On March 7, 2016 the Royal Flying Doctor Service released its latest research publication entitled “The Royal Flying Doctor Service: Responding to injuries in remote and rural Australia” –RN017_Responding_to_Injuries_P14”
This report gives details on falls, burns, poisonings, transport accidents, workplace injuries, drownings, self harm and assault. It shows the disparity that exists between country and city.

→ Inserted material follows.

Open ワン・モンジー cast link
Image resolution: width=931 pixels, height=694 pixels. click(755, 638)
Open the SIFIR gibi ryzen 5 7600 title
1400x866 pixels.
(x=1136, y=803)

It also provides startling facts and figures on childhood accidents and injuries in rural and remote areas, as well as statistics for indigenous peoples.
The research finds Australians living in remote and very remote areas are:
– Almost twice as likely as city residents to sustain an injury, and 2.2 times more likely to be hospitalised for an injury;
– Four times more likely to die from a transport related injury than major city residents;
– 3.8 times (remote) and 4.2 times (very remote) more likely to die from assault than major city residents; and
– 1.7 times (remote) and 1.8 times (very remote) more likely to die from suicide than major city residents.
Additionally, injuries are a leading cause of death and hospitalisation amongst:
– Australian children—more children die from injuries (36%), than from cancer (19%) and diseases of the nervous system (11%) combined;
– Indigenous Australians; and
– Agricultural workers.
The research was conducted by the recently established Royal Flying Doctor Service Research and Policy Unit. It was critically reviewed by a panel of external experts, and is supported by Reconciliation Australia and the Australian Centre for Agricultural Health and Safety.